* _Estratto del documento_:
“Ci uccideranno per le nostre terre”


Umawtufe Wenxu e Darío Aranda

Félix Díaz, la lotta qom e la resistenza mapuche. Le imprese estrattive e i governi. Il razzismo argentino e l’unione dei popoli indigeni.

Il referente qom Félix Díaz ha visitato Neuquén invitato a parlare della lotta indigena e della criminalizzazione della protesta sociale. Ha ricordato il suo risveglio nella lotta, la situazione a Formosa, la necessità di organizzarsi con altri popoli e il consolidamento del Consiglio Plurinazionale Indigeno. E, chiaramente, ha parlato della difesa del territorio, del ruolo delle multinazionali e dei governi. “Siamo una nazione preesistente, che convive con una società che probabilmente si dice civilizzata, intellettuale, e che ci nega il diritto ad avere elementi distintivi indigeni”, spiega Díaz e rimarca la priorità di rafforzare l’unità dei popoli indigeni.

-Perché è venuto a Neuquén?

-Avevo la necessità di tornare, di sapere qualcosa dei fratelli, riprendere le cose stavamo facendo. Volevo sapere cosa stava accadendo qui, perché a Formosa abbiamo molti conflitti e siccome noi ci concentriamo su questo sembrerebbe che non ci siano conflitti nelle altre province. È bene essere qui, per informaci della realtà delle comunità mapuche.

-Che ha potuto osservare a Neuquén?

* _Dati registrati_:
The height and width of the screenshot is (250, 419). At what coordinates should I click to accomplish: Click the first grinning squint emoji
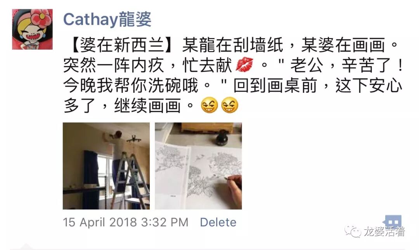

* _Compiti_:
[a] Nell'intervista a Félix Díaz, di che cosa è stato invitato a parlare a Neuquén?
[b] Nell'intervista a Félix Díaz, elenca tutte le cose che, secondo la frase che comincia con «Ha ricordato», Díaz ha ricordato.
[c] Prosegui l'intervista a Félix Díaz a partire dall'ultima domanda riportata.

* _Risposte_:
[a] Della lotta indigena e della criminalizzazione della protesta sociale.

[b]
- Il suo risveglio nella lotta
- La situazione a Formosa
- La necessità di organizzarsi con altri popoli
- Il consolidamento del Consiglio Plurinazionale Indigeno

[c]
-Siamo andati nella fabbrica Zanón (attualmente Fasinpat), una esperienza molto bella, essere amministratori di sé stessi. Per me è un’esperienza molto nuova, quella di vedere i lavoratori essere padroni di sé stessi. Immagini che noi siamo quelli che forniamo mano d’opera, risorse naturali e viviamo nell’estrema povertà, perché gli impresari sfruttano gli operai, con l’appoggio dei governi. E noi siamo sempre le vittime perché non abbiamo la possibilità di poter prendere delle decisioni sulla nostra stessa organizzazione, sulle nostre risorse, non abbiamo questa autonomia per mancanza di risorse.

-È stato anche ad Añelo? (località principale di Vaca Muerta)

-È deplorevole la situazione che stanno passando lì. È simile a ciò che succede nella zona wichi di Formosa, con imprese petrolifere insediate nel territorio. Non hanno scuole, abitazioni, luce, acqua. Non ci sono nemmeno le strade. Nonostante ciò abbiamo la legge che garantisce i diritti umani dei popoli indigeni. La legge c’è, ma non è rispettata. Molti di questi problemi ci sono perché non conosciamo le leggi che ci proteggono.

-Ha potuto conoscere la lotta contro il fracking che c’è a Neuquén?

-Sì. E ho visto una organizzazione molto forte tra i sindacati, le organizzazioni sociali ed indigene. È molto produttivo che si organizzino e lottino insieme. La verità è che questo è molto incoraggiante, ma c’è sempre il momento in cui i partiti politici e le organizzazioni confondono il ruolo dei popoli indigeni e vogliono cooptarli. E i media aiutano a confondere.

-Come giocano i mezzi di comunicazione?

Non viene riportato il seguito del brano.